Set task.
In the data below, change "Obits" to "Obituaries" in the lines from the line with "Privacy Policy (11, 73)" through the line with "North Detroit Street (13, 489)". Return only those lines, with nothing else altered.
START Dataset rows
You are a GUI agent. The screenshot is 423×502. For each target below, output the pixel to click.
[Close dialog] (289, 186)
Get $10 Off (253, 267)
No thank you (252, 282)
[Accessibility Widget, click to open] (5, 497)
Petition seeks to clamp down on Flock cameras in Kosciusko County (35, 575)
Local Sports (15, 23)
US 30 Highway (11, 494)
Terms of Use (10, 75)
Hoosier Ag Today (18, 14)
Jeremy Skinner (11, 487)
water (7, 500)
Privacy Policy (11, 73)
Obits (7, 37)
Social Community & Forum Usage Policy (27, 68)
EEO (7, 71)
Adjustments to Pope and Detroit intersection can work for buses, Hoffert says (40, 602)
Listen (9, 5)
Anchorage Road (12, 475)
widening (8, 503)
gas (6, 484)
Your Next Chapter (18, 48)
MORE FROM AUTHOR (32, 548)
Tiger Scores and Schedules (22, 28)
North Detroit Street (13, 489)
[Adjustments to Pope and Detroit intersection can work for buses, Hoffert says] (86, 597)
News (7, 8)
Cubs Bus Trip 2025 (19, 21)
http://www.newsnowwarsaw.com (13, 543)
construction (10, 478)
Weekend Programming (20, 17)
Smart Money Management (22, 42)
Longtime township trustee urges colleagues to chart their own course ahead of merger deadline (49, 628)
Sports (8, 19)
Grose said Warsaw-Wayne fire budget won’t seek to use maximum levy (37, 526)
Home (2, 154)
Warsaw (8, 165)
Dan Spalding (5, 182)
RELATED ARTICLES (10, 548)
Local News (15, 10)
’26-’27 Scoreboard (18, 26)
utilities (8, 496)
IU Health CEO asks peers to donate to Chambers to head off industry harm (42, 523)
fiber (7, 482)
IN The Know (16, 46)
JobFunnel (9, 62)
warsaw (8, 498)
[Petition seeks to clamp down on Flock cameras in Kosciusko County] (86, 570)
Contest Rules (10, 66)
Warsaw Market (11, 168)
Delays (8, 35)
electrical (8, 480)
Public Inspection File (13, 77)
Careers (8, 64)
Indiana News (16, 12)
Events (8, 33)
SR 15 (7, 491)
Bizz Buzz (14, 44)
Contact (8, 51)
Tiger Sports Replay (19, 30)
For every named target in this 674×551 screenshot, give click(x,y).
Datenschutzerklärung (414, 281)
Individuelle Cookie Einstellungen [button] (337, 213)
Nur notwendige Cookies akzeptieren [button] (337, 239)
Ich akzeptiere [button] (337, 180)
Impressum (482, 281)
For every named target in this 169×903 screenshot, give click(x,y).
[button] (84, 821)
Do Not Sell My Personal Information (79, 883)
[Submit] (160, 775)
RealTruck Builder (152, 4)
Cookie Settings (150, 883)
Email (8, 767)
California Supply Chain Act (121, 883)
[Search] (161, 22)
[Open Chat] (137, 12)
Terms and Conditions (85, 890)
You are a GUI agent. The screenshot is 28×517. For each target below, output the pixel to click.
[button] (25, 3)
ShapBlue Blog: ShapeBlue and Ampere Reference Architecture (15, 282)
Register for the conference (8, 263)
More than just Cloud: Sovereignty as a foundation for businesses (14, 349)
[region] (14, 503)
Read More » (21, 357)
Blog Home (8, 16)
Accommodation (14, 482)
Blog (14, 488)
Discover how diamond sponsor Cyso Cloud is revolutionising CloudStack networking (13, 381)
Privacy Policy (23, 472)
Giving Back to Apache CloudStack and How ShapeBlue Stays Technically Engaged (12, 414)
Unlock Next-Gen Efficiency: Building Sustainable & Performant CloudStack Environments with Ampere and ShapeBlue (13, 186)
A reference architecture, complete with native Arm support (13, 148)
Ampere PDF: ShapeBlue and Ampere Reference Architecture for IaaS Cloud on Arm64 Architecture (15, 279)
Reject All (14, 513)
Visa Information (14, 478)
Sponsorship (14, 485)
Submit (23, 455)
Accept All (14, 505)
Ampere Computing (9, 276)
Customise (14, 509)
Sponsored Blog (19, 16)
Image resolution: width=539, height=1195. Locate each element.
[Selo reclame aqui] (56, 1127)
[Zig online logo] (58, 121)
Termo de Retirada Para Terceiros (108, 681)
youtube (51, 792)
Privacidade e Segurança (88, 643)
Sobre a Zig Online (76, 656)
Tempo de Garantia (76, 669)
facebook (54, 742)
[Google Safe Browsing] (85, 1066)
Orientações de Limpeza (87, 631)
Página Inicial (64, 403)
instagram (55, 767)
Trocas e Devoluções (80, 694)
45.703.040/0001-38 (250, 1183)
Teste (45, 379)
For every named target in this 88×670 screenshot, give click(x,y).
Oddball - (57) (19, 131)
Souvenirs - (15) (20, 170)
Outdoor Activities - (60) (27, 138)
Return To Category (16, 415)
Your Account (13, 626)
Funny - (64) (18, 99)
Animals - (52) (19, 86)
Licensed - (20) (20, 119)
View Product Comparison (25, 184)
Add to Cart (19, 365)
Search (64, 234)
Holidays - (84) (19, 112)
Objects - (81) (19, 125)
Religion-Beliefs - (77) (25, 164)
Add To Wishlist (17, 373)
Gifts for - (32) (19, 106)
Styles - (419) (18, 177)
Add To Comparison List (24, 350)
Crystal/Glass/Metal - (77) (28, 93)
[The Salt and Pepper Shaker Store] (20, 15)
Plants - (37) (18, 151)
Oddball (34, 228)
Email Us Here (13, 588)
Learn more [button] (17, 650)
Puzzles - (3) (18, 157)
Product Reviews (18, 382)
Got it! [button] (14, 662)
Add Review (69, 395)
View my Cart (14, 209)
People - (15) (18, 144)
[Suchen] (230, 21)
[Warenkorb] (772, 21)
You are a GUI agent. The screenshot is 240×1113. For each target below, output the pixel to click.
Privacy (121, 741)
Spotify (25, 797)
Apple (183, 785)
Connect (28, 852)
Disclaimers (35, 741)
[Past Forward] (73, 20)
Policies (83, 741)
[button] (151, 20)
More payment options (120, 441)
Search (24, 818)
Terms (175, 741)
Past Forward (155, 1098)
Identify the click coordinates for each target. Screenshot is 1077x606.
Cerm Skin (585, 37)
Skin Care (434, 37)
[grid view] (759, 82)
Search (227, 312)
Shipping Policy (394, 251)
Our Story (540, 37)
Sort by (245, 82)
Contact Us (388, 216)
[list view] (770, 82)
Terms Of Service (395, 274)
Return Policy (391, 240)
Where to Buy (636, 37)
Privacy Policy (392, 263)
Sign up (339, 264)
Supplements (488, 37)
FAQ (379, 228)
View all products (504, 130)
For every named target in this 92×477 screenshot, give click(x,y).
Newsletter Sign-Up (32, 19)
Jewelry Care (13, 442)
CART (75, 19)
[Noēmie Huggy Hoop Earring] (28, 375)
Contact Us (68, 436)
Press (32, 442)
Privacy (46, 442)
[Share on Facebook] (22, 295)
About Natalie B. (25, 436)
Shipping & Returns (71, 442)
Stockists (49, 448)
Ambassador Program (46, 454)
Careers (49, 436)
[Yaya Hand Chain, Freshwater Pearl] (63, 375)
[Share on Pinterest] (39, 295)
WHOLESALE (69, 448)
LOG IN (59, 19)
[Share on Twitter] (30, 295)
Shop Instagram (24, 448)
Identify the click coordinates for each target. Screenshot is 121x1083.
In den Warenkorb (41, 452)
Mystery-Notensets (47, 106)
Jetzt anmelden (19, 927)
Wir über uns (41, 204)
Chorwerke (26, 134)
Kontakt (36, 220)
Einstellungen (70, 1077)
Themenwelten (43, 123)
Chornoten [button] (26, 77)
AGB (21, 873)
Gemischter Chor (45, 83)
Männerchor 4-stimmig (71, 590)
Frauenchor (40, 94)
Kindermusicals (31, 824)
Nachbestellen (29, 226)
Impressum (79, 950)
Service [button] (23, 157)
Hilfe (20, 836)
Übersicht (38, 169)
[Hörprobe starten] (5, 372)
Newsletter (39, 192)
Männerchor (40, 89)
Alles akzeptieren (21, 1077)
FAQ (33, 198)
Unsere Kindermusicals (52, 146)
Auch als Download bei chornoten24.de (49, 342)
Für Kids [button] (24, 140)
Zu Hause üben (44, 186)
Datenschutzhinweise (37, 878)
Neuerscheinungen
END Dataset rows
Written solution.
Privacy Policy (11, 73)
Obituaries (7, 37)
Social Community & Forum Usage Policy (27, 68)
EEO (7, 71)
Adjustments to Pope and Detroit intersection can work for buses, Hoffert says (40, 602)
Listen (9, 5)
Anchorage Road (12, 475)
widening (8, 503)
gas (6, 484)
Your Next Chapter (18, 48)
MORE FROM AUTHOR (32, 548)
Tiger Scores and Schedules (22, 28)
North Detroit Street (13, 489)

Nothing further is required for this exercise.